Ruben: I guess it’s not on purpose although we definitely don’t want to make an album that is a copy of a previous album. There is no use in it for us. It is not interesting.
Then you would be KISS. [Mario laughs]
Ruben: It’s nice to make an album with is a little different but still sounds like us. You start writing songs and some of the songs are leading against what we already did. All the songs ended up being different and we liked it. We talked about it how some songs get created, the arrangement is really different. The arrangement which ends up on the record for instance I might program a little beat on the computer and look for a guitar riff over it but it sounds really different than as a three piece rock band like the three of us.
It’s cool that it is something different because it leaves room for interpretation and everybody of the three of us can put their stamp on it, put their sound in it, put their groove in it. But I must admit that there were a couple of songs that I started out as a demo and I send to them and I said “I don’t know if this is a good song for the record because it is very different”. A lot of the times they said “we love it, let’s try it”.
Paul: When we three are together it sounds like us. It’s maybe a limitation but I don’t see it as a limitation.
Is it always like this that you give the ideas?
Ruben: It usually it starts with me. There is one song that started with Mario. “Halfway There” we made for a soundtrack for a movie [“Offline”, 2012].
How did that come along that you wrote a soundtrack?
Mario: They asked us to do this movie in Belgium. We were like “well, we haven’t done that before” so…
Paul: It sounded like fun.
Mario: Yeah, and it was like “ok, let’s do it” and then we had to leave for tour for three weeks [laughs] and we were all on the computer making some stuff. That was fun. You totally dig for a vibe and then you can get like little scenes of the movie and watch it. It’s different. “Halfway There” is coming out of it. And even “Masters of all Fears” came out of the “Movie Sessions” as we call it.

----

**TASK LIST:**
[1] Pull out the stretch of the band interview from "Then you would" through "three of us.", copying it word for word.
[2] Carry the band interview on from the point where it stops.
The lines after this come from a separate source.

**DATA SHOWN:**
----

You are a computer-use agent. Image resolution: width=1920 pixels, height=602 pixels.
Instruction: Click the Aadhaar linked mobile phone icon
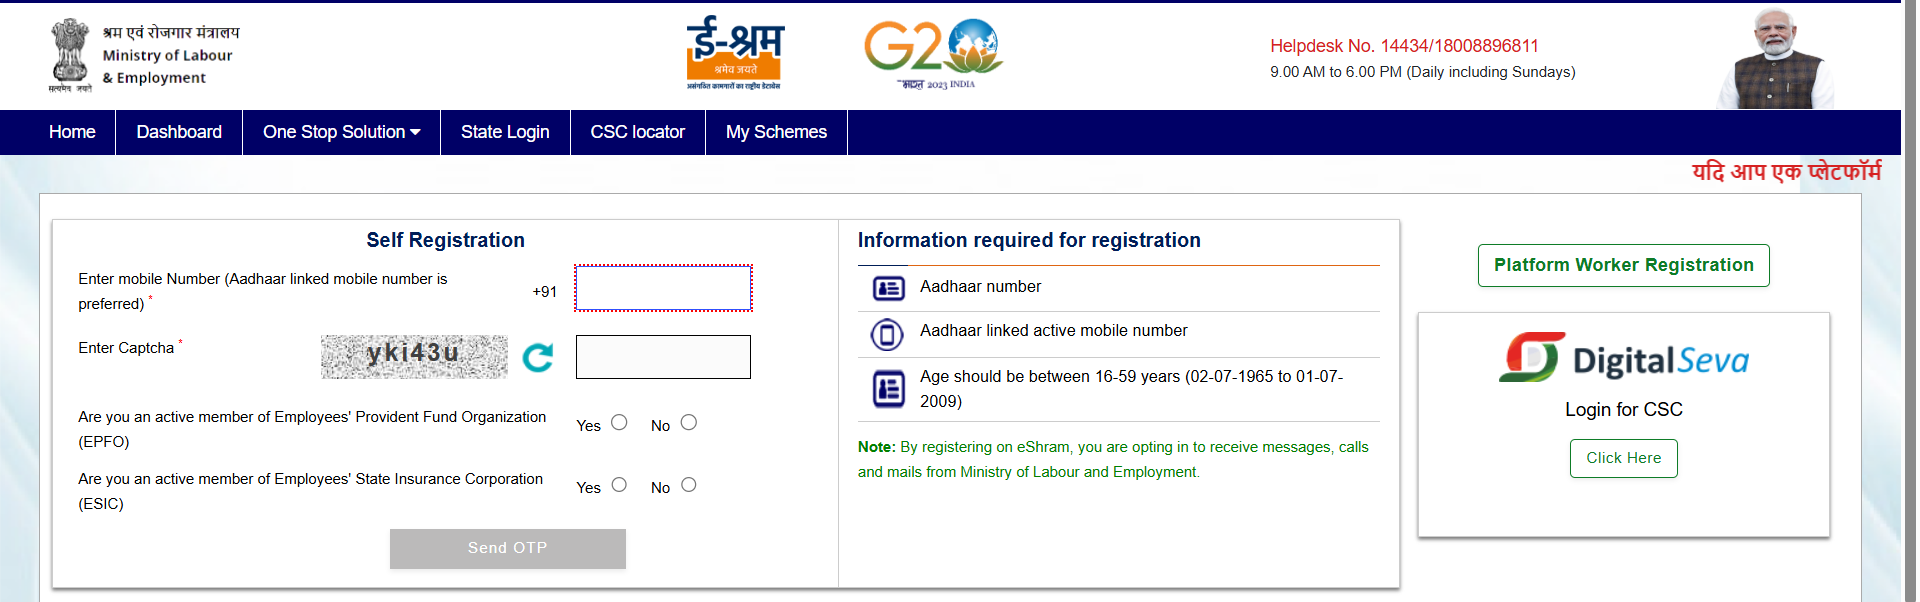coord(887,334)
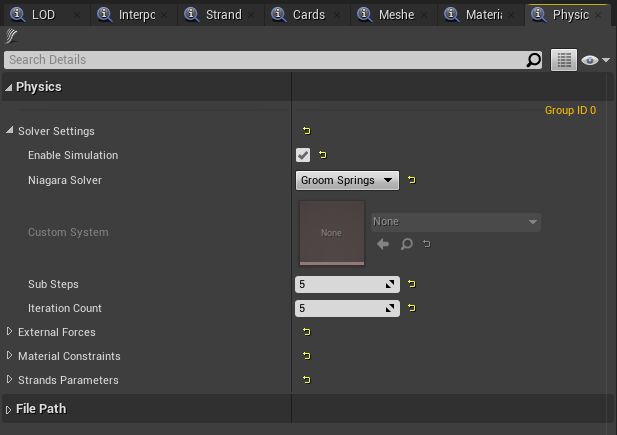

----

**ANSWERS TO EACH TASK:**
[1]
Then you would be KISS. [Mario laughs]
Ruben: It’s nice to make an album with is a little different but still sounds like us. You start writing songs and some of the songs are leading against what we already did. All the songs ended up being different and we liked it. We talked about it how some songs get created, the arrangement is really different. The arrangement which ends up on the record for instance I might program a little beat on the computer and look for a guitar riff over it but it sounds really different than as a three piece rock band like the three of us.

[2]
Ruben: It’s great because “Halfway There” intended to be an instrumental, moody kind of thing. The three of us were taking different stuff of the movie to create stuff. Mario was making stuff and I was doing stuff and he showed that track to us, he made an instrumental out of it. I just asked if he would mind if I put a melody and some lyrics on it because maybe I have an idea. He didn’t and then we ended up with that song. It’s pretty cool. “Splendor On The Grass” is also a song I wrote for the movie but didn’t get used because it didn’t fit the vibe.
Is it something that could change for the future?
Ruben: Yes, of course. We’re always open. Anybody can come up with ideas and there is another song that Mario started. With every album we make, we make a big list of all the ideas we have. We write them down and then we select a group of songs that fit with each other. There are a lot of songs and ideas that are really good but don’t fit into the album, so we keep them for the next album or another project.
Why did you went to L.A. to record the last two albums? For me it does fit your sound more than Belgium.
Paul: It has two reasons: A) It’s because Greg is living there. It’s easier. And b) to be away from everything that is distracting us from making music. Not too much phone calls, not to much distraction - just focus on the record. And of course it’s a nice place although the last time has been a ambivalent. In three or four years time the number of homeless people raised immense. They are everywhere. You see the hills and the rich people and you see the homeless people and at the same time you’re happy to be there and to work in a legendary studio. It’s ambivalent.
Does it show off in your music that you had this double experience there?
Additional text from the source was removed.